FRAGMENTO:
+++
LA ESPERANZA DEL SIGLO XX
Como recuerda José Luis Comellas, «el año 1900 —como de costumbre, con un error de anticipación— fue celebrado como nunca en la historia, en los discursos y proclamas de los jefes de Estado, en las cancillerías, en los actos oficiales, en las fiestas de la calle, y en los hogares también. Nunca hasta entonces se había celebrado un cambio de siglo con tantas y tan emocionantes solemnidades. Todas o casi todas ellas, por supuesto, cuajadas de buenos augurios y mejores deseos, como corresponde al caso». Entre todas esas celebraciones la Exposición Universal de París expresó como pocos eventos el espíritu reinante en Europa a comienzos de siglo.
Una enorme escultura femenina (alegoría de la ciudad) de más de seis metros encaramada sobre un portal pensado para permitir el tráfico de unas setenta mil personas por hora recibía al visitante. Desde la explanada de Los Inválidos hasta el Campo de Marte, a lo largo de una de las orillas del Sena, y en el espacio comprendido entre los Campos Elíseos y la plaza del Trocadero, en la otra, la exposición era un gigantesco escaparate comercial, científico y cultural en el que los distintos países europeos se afanaron por presentar la imagen de sí mismos que deseaban proyectar. Los impresionantes pabellones nacionales del lado del Campo de Marte acogían las más increíbles muestras del progreso técnico que hacía henchirse orgulloso al continente: salas dedicadas a la metalurgia y sus aplicaciones, al funcionamiento de los rayos X, a la creación de ilusiones ópticas, pasarelas que se movían a diversas velocidades gracias al impulso eléctrico, un Palacio de la Electricidad alumbrado por la abrumadora cantidad de cinco mil bombillas… En palabras de Philipp Blom, «bajo los torreones, los putti y los pergaminos rococó de la arquitectura oficial de la exposición, el visitante encontraba un mundo diferente: una modernidad ambiciosa y segura de sí misma. Máquinas relucientes por todas partes y nuevos motores e inventos abarrotaban las salas de exposición».
Al otro lado del Sena las civilizadas y petulantes naciones europeas que habían llegado a todas partes del mundo quisieron traer el mundo hasta París. Los pabellones coloniales recreaban para mayor disfrute de los visitantes unas tierras que cada vez resultaban menos lejanas. Blom lo describe del siguiente modo: «Era un mundo colorido y fascinante y, sobre todo, inofensivo. El público podía comprar en el zoco de El Cairo; admirar a los artesanos argelinos y comer en restaurantes chinos; visitar la pagoda camboyana y contemplar a nativos felices y satisfechos vestidos con trajes multicolores. En el pabellón del Congo francés, a los nativos se les veía especialmente bien alimentados; ellos también lucían bellos trajes típicos. Mujeres con grandes jarrones en la cabeza paseaban junto a los espectadores curiosos entre la vegetación exuberante de la selva tropical […] En el pabellón de la India, los visitantes podían ver un grupo de animales embalsamados, incluido un elefante con la trompa en ristre, gallinas, un jabalí y una serpiente lista para atacar, y, muy cerca de allí, a una familia de jaguares y un ibis rosado». Los pabellones coloniales eran pues tan elocuentes como los tecnológicos a la hora de reflejar la idea que Europa tenía de sí misma y de los valores que encarnaba: progreso, civilización, opulencia, dominio, seguridad… armas todas ellas con las que encarar inmejorablemente un prometedor futuro.
+++
TAREAS REQUERIDAS:
• 1. Reproduce sin cambios todo lo que va desde "LA ESPERANZA DEL" hasta "comienzos de siglo." en el fragmento sobre la Exposición Universal de París.
• 2. Según el fragmento sobre la Exposición Universal de París, ¿cuántas bombillas alumbraban el Palacio de la Electricidad?
• 3. Prolonga el texto sobre la Exposición Universal de París de 1900 a partir de su última oración.

DATOS PROPORCIONADOS:
+++
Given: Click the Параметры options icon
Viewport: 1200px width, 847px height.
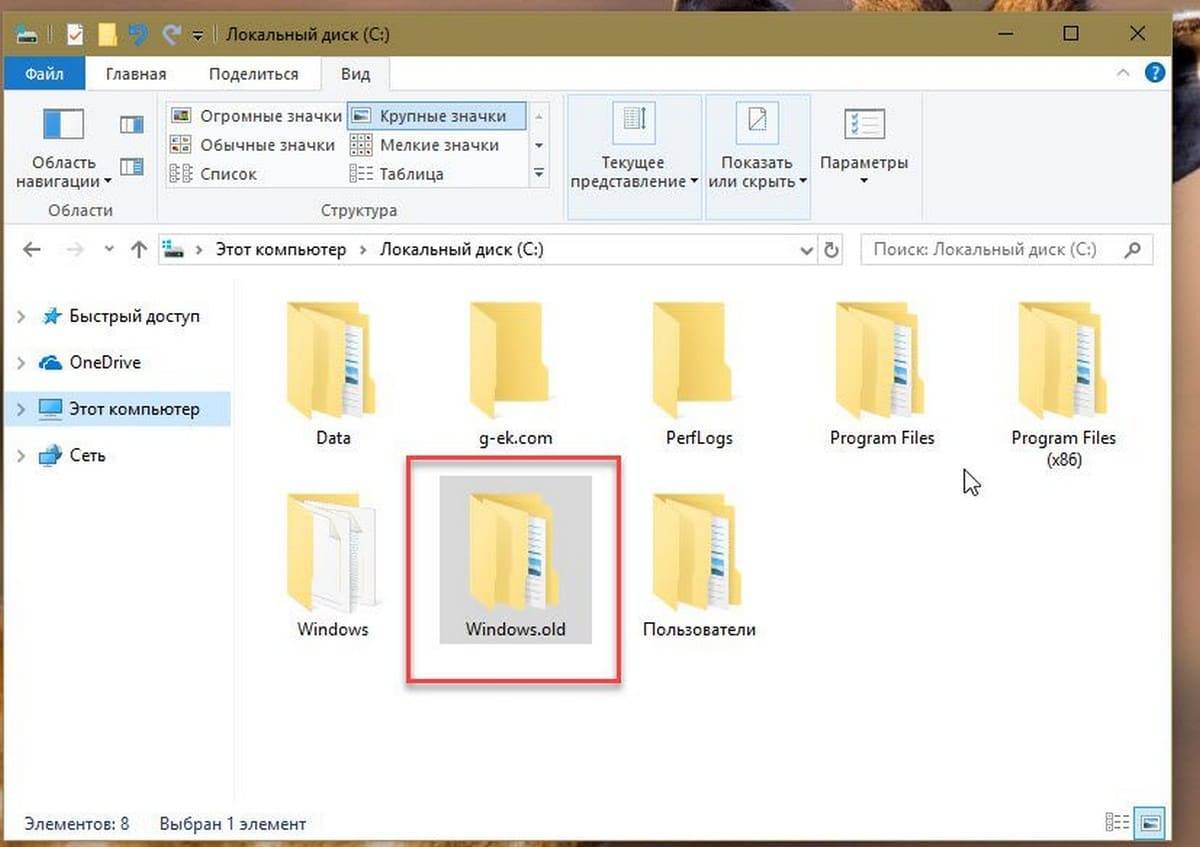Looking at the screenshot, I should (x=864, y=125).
+++
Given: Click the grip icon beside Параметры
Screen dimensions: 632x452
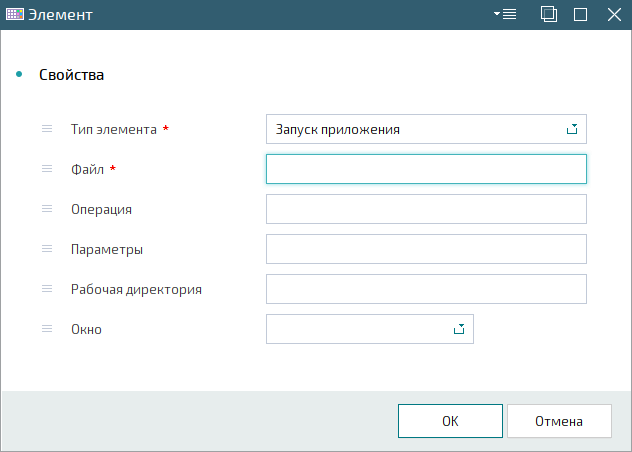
+++
RESPUESTAS DEL EJERCICIO:
• 1.
LA ESPERANZA DEL SIGLO XX
Como recuerda José Luis Comellas, «el año 1900 —como de costumbre, con un error de anticipación— fue celebrado como nunca en la historia, en los discursos y proclamas de los jefes de Estado, en las cancillerías, en los actos oficiales, en las fiestas de la calle, y en los hogares también. Nunca hasta entonces se había celebrado un cambio de siglo con tantas y tan emocionantes solemnidades. Todas o casi todas ellas, por supuesto, cuajadas de buenos augurios y mejores deseos, como corresponde al caso». Entre todas esas celebraciones la Exposición Universal de París expresó como pocos eventos el espíritu reinante en Europa a comienzos de siglo.

• 2. Cinco mil bombillas.

• 3.
El mensaje era evidente y se transmitía de modo eficaz a todo aquel que se acercaba a la capital francesa. La Exposición Universal no fue un evento para grupos sociales acaudalados; lejos de ello, las condiciones de vida que habían comenzado a disfrutar los habitantes del continente unos años antes permitieron el paso por los pabellones parisinos de la increíble, incluso para nuestros días, cantidad de casi cincuenta millones de visitantes. Cincuenta millones. El mundo había cambiado y la sociedad de masas despuntaba en el horizonte.
Una vez más, la ciudad era el escenario de una de las transformaciones sociales más características de comienzos del siglo XX. El capitalismo industrial había encontrado su perfecto aliado en el consumo. Las nuevas técnicas de producción industrial como la cadena de montaje habían alejado el valor de lo artesanal al ofrecer bienes producidos con menor coste para un público creciente que, fundamentalmente en la ciudad, se acercaba a ellos como moscas a la miel. Aún habría que esperar varias décadas para que esa realidad terminase por alumbrar la economía de consumo de masas (que no apareció hasta después de la Segunda Guerra Mundial), pero el consumo como valor social y el mundo de las masas ya habían irrumpido en la escena europea.
Probablemente dos de sus más visibles expresiones fueron la popularización de los medios de comunicación, en particular la prensa y el cine, y la difusión de nuevos espacios de sociabilidad y consumo como los cabarets, los cafés-cantantes, los clubes sociales y deportivos y, sobre todo, los grandes almacenes comerciales. La felicidad y el consumo se presentaban de la mano, pero también la toma de conciencia política como grupo social y la opinión pública. El siglo XX estaba servido.
¡COMPREN, COMPREN, COMPREN!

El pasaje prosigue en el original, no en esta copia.